▶ WHAT NEEDS TO BE DONE: Starting at the line that contains "Where should I" and ending with the last line of the data, rewrite those lines as a numbered list with blank lines dropped. Leave the pictures out.

[Element lookup data]

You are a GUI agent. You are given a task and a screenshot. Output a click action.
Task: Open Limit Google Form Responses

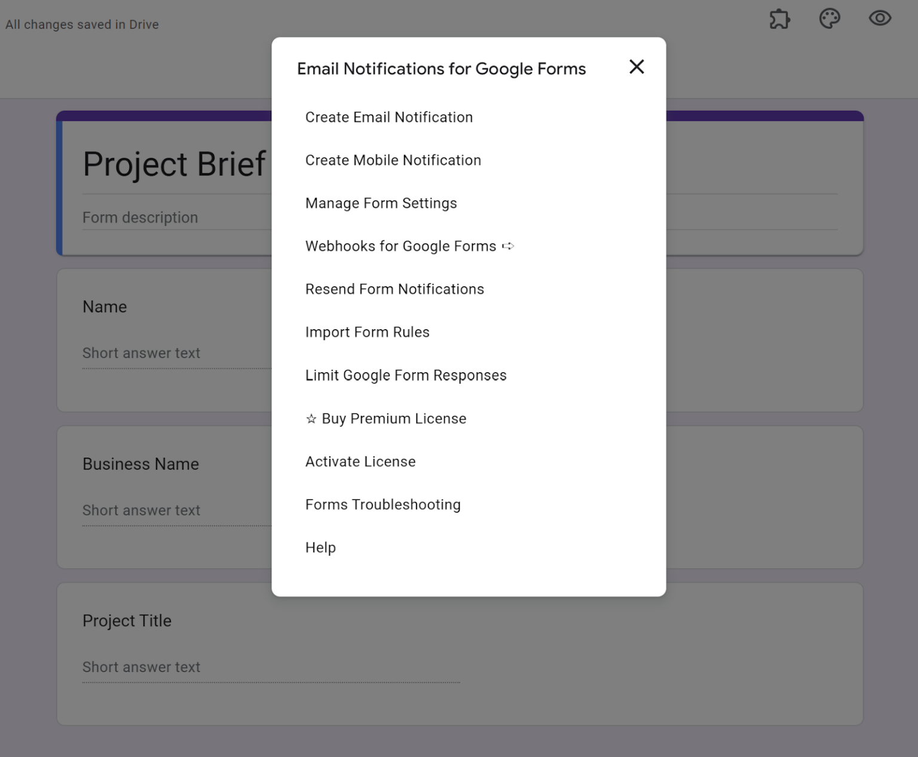[x=406, y=375]
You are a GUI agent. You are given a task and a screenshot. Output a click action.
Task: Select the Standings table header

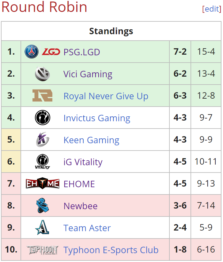tap(111, 31)
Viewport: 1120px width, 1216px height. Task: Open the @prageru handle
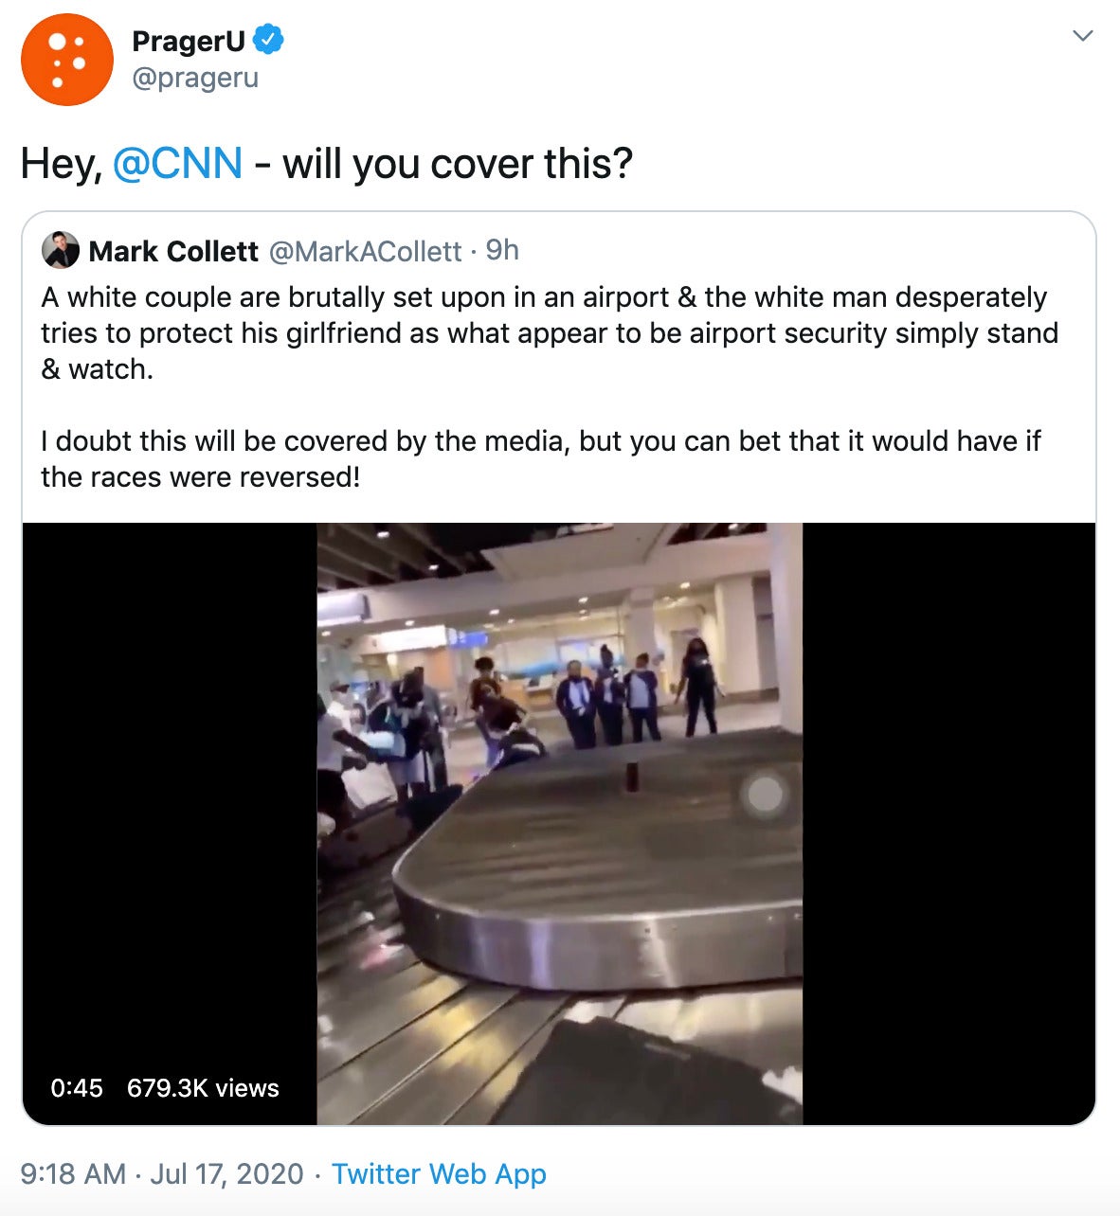[195, 78]
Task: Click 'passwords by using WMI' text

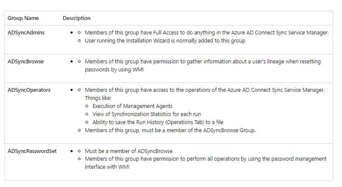Action: click(114, 70)
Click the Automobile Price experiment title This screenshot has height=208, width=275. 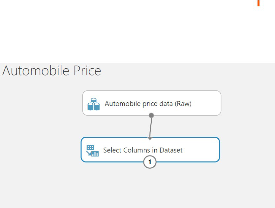[52, 71]

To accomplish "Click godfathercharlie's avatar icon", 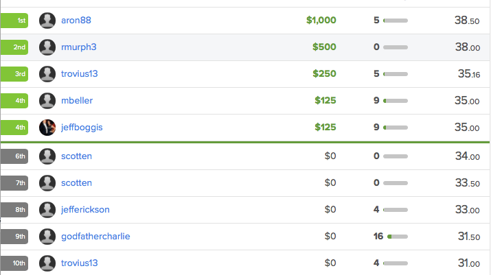I will [47, 237].

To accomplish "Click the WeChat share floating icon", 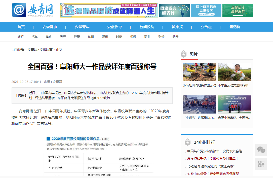I will 261,150.
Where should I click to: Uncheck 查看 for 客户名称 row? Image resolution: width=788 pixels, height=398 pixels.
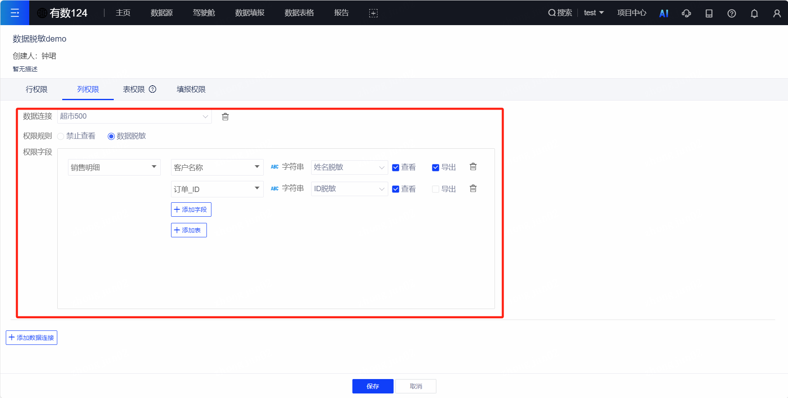pyautogui.click(x=396, y=167)
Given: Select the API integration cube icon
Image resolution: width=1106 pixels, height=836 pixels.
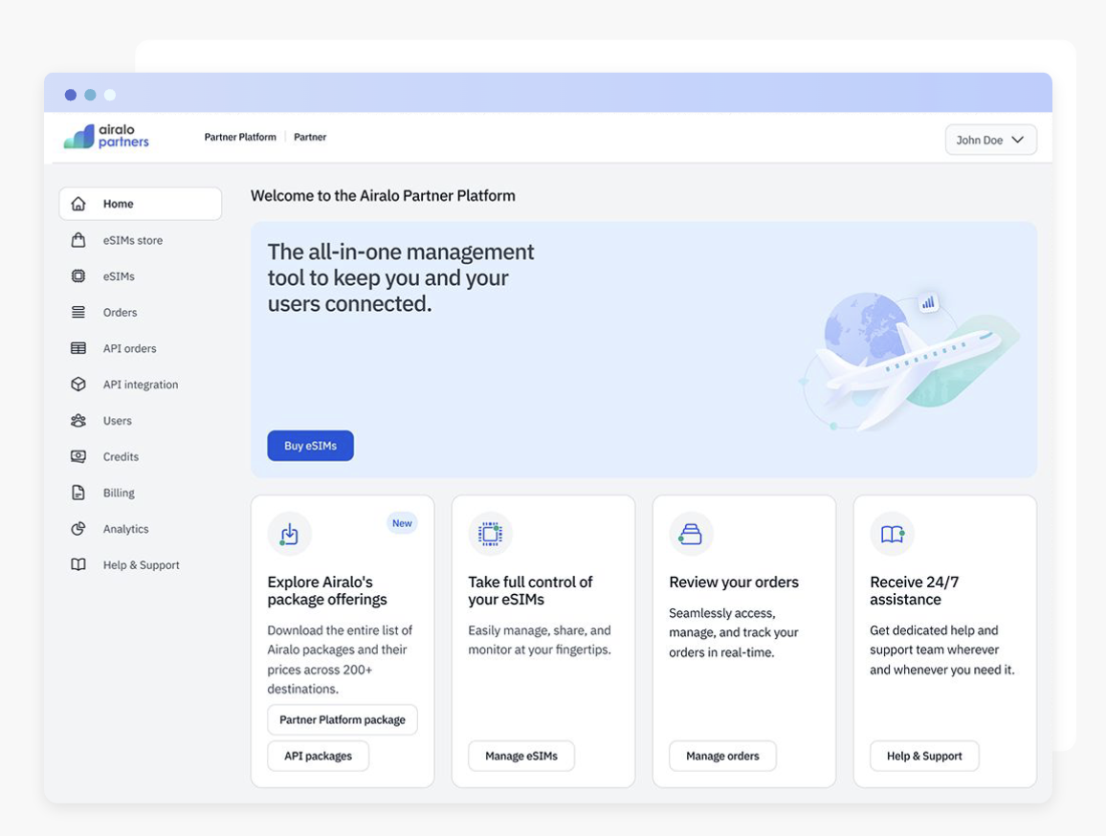Looking at the screenshot, I should pos(78,385).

▶ SOLUTION TO THIS EXERCISE:
1. Where should I click to: Uncheck 查看 for 客户名称 row? Image resolution: width=788 pixels, height=398 pixels.
2. pyautogui.click(x=396, y=167)
3. Given: Select the API integration cube icon
4. Image resolution: width=1106 pixels, height=836 pixels.
5. Looking at the screenshot, I should pos(78,385).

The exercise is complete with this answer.